M.V. : Laurent Gerra le fait tellement à la perfection ha que ...on peut difficilement l’égaler et faire mieux, c’est impossible. Il est tellement excellent dans Johnny. Chaque imitateur a vraiment une dizaine de voix à lui. Un imitateur maîtrise à peu prés 10 à 15 voix à la perfection. Ce sont ces 15 voix qui vont se caler sur son timbre de voix. Quelques effets de larynx, d’ouverture du palais, de résonance vont faire que la voix va être un peu changée, mais le timbre, pour que ce soit vraiment parfait, doit être dans le registre du timbre de la voix de l’imitateur. Après le reste, c’est de la caricature même si cela peu paraître très ressemblant, ça reste de la caricature.

N-P : Quand vous imitez la voix d’une personnalité qui est en face de vous, a-t-elle une réaction spéciale ?

M.V. : Pas de réaction spéciale. J’ai imité Al Jarreau devant lui, Fabrice Lucchini dans une émission de Ruquier, c’était très sympa. Phil Collins, Lionel Ricci.

N-P : Il y en a qui réagissent mal ?

M.V. : Non, non. Lors d’une émission de Patrick Sébastien, j’avais imité Jamiroquai devant Jamiroquai, il est parti vexé mais il est revenu très vite en disant que c’était très bien et qu’il rigolait ! C’est très sympa. Quand c’est fait avec respect, c’est bien. Quand c’est méchant, c’est différent mais j’essaie de ne jamais être méchant.

N-P : Comme vous connaissez bien notre région, puisque vous êtes villeneuvois, quel est l’endroit que vous préférez sur la Côte d’Azur ?

M.P : Là où je suis dans l’immédiat. J’aime tous les endroits de la Côte.

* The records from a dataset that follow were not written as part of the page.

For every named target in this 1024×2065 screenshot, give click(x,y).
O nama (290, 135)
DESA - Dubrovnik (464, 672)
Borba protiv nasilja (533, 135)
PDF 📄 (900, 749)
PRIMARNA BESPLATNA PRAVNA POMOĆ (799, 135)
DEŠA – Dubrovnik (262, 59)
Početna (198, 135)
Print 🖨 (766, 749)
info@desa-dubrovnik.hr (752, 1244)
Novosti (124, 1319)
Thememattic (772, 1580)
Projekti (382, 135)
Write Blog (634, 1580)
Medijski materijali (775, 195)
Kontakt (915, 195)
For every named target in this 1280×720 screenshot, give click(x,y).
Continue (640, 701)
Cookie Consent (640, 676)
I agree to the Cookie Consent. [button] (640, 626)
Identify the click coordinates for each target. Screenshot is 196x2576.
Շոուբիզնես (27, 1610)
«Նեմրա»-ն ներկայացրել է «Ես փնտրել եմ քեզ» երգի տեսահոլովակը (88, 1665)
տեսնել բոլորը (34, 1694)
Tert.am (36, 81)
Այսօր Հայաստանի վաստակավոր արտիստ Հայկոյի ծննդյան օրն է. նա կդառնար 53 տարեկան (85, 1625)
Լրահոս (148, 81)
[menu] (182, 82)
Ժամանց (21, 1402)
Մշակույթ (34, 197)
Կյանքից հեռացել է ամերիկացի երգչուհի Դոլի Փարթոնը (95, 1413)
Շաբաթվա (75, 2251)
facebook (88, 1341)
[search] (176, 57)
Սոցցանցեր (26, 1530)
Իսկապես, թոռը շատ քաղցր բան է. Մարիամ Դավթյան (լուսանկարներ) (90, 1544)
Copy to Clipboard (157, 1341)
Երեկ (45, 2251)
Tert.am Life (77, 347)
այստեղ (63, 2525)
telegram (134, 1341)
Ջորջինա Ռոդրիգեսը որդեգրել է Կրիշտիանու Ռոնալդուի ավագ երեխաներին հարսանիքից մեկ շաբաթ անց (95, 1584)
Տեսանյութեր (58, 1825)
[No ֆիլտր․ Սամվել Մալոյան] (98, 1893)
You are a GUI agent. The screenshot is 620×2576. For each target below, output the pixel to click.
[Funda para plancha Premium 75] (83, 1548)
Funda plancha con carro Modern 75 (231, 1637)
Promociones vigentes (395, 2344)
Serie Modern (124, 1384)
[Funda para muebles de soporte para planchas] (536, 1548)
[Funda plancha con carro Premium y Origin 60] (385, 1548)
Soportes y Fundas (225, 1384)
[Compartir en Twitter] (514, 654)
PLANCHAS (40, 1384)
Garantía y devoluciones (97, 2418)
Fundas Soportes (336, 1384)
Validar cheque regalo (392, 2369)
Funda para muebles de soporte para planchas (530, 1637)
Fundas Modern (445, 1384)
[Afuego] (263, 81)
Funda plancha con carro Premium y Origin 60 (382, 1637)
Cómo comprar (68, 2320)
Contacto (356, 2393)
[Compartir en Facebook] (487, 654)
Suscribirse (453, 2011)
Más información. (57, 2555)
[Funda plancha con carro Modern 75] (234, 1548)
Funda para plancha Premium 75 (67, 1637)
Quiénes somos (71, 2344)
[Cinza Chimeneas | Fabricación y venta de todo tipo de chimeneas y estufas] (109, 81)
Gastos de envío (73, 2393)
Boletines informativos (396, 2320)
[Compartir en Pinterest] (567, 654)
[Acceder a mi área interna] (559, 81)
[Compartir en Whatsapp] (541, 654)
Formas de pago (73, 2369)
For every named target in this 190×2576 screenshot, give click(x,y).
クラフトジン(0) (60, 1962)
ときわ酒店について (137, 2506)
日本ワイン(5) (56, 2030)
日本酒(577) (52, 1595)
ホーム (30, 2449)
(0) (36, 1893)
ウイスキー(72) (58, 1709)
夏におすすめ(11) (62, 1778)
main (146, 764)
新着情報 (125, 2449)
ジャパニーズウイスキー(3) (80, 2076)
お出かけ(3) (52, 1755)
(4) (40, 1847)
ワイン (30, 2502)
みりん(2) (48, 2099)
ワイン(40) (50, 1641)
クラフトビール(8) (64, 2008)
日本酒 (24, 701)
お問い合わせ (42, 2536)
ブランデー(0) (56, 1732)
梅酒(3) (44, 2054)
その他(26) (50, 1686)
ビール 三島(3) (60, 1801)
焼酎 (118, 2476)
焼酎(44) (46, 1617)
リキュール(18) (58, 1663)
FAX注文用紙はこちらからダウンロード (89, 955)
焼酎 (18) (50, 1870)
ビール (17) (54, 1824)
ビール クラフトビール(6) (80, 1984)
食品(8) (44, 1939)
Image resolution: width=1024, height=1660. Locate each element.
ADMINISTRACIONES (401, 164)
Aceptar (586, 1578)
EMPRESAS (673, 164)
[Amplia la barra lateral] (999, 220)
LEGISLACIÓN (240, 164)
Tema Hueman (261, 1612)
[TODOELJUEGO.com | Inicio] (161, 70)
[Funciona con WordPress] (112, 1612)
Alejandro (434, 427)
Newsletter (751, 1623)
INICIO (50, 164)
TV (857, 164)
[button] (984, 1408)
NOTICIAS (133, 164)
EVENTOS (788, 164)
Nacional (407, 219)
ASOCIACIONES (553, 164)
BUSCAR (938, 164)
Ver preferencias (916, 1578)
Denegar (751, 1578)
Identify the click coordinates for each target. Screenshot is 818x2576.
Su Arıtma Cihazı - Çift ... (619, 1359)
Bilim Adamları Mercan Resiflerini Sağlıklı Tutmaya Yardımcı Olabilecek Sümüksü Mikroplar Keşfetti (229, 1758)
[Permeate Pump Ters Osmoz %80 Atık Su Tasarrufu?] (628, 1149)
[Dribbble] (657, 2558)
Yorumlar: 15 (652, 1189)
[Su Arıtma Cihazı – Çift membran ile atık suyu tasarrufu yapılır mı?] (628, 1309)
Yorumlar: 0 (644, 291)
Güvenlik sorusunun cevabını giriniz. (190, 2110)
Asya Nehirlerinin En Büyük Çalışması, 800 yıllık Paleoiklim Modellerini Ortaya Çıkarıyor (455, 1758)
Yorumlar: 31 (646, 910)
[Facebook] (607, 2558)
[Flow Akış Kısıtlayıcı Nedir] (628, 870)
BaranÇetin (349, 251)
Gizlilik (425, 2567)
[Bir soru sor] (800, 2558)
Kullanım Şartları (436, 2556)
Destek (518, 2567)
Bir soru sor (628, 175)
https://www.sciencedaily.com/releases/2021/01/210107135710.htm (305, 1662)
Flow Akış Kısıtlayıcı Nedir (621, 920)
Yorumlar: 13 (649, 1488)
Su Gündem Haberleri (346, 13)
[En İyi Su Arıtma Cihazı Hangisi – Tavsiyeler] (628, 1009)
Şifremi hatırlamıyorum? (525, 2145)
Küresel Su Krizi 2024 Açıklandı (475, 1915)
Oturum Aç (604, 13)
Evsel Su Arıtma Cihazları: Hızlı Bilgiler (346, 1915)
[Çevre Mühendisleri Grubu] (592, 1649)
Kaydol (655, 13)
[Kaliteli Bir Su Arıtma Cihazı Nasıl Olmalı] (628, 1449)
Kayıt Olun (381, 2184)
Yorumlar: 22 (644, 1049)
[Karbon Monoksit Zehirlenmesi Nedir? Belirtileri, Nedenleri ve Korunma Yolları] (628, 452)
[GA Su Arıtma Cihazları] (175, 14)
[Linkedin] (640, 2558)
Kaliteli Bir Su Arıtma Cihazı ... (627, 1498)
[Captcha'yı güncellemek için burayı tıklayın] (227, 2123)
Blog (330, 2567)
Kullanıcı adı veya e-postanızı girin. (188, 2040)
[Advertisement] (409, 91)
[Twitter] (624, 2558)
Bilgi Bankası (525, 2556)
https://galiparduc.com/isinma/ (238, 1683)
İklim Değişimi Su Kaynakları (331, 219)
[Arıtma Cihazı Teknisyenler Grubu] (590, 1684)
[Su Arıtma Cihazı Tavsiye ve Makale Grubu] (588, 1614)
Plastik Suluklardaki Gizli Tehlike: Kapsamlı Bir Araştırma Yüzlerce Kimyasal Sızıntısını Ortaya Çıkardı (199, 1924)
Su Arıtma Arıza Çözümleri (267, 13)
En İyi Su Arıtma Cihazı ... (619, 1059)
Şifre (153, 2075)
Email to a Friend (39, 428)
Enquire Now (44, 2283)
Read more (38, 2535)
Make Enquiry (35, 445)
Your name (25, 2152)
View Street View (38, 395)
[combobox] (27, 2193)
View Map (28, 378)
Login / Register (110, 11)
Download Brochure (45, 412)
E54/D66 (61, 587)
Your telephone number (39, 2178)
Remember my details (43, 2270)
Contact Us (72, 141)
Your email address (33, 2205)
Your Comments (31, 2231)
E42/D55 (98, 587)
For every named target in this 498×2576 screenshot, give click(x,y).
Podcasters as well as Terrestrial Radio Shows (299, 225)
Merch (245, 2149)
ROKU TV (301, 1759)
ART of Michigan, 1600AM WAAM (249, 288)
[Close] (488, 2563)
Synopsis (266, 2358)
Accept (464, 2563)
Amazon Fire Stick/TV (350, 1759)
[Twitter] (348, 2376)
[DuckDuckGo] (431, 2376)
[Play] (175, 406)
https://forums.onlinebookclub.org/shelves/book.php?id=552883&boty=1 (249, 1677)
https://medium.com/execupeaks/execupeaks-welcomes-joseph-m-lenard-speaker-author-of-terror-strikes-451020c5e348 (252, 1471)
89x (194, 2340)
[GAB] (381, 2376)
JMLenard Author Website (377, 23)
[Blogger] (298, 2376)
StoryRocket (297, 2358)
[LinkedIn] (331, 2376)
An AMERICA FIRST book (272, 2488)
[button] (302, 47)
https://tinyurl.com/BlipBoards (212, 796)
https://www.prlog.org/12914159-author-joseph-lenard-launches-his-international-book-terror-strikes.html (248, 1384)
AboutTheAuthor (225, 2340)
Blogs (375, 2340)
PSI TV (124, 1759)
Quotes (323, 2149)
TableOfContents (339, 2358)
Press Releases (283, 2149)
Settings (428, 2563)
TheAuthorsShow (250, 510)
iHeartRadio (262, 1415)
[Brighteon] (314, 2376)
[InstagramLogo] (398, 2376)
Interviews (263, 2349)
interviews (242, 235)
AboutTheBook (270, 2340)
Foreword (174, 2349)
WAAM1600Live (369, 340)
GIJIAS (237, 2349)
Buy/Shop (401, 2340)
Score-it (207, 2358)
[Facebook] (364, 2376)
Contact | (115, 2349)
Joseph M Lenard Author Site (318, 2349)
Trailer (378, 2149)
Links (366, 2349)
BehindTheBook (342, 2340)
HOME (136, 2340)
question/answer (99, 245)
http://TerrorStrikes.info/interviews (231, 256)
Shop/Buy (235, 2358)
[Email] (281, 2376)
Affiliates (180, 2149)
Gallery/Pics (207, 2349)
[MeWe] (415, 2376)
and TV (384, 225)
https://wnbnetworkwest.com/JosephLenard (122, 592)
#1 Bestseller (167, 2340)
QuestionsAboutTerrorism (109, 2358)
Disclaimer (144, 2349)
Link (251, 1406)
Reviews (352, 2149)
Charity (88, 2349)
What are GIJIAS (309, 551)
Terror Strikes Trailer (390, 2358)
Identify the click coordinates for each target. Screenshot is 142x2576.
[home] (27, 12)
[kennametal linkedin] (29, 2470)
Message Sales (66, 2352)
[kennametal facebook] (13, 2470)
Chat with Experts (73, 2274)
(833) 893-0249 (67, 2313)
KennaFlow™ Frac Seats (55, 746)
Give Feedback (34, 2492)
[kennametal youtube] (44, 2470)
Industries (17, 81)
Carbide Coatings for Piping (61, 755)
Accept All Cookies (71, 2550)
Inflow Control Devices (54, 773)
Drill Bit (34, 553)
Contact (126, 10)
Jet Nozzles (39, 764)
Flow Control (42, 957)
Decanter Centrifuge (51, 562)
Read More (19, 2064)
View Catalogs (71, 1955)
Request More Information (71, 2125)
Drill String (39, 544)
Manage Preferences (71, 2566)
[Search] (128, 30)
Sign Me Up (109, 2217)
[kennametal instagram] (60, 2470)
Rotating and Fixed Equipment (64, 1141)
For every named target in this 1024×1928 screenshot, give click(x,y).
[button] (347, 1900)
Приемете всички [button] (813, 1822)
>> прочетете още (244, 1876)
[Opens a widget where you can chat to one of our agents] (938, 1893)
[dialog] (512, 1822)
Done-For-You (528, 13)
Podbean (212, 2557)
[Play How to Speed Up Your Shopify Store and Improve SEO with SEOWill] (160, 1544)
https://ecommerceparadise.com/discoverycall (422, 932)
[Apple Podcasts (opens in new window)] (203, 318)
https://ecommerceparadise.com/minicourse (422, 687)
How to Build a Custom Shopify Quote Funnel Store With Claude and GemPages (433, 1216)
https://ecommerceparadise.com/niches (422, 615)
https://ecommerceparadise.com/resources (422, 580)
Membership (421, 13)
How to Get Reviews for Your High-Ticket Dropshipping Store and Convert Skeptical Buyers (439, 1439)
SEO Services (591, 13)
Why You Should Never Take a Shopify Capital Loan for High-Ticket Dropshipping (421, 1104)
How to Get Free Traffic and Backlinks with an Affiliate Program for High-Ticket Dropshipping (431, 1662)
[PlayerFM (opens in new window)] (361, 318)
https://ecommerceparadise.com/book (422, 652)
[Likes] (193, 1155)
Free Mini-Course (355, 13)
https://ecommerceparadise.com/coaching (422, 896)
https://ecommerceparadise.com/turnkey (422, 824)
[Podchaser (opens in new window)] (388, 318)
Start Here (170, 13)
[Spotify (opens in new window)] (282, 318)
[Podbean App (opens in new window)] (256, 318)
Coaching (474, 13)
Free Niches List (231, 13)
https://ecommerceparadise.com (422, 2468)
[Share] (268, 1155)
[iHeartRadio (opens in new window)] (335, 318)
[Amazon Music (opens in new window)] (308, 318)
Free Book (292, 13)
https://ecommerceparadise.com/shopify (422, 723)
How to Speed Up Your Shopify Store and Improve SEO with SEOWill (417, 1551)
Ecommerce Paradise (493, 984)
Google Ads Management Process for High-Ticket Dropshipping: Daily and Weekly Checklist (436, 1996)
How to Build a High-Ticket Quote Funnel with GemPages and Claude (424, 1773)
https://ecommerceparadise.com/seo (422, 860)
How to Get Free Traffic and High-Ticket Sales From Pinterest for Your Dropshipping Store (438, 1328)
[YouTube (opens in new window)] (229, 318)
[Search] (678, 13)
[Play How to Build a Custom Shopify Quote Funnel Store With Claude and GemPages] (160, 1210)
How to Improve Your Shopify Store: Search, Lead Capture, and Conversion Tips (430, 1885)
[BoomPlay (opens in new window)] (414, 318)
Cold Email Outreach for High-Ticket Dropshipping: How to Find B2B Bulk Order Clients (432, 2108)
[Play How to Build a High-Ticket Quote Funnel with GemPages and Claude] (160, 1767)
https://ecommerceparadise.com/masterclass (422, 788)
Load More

Et voici le message du Président de la République, spécialenent dédicacé pour Nice-Première :

Message de Jacques Chirac
Alors vrai ou intox ?

Site Internet de Michel Villano : www.michelvillano.com/ - Vous y découvrirez des vidéos de ses imitations et écouterez des extraits de son album "Groove". Quelle voix ! Quel talent !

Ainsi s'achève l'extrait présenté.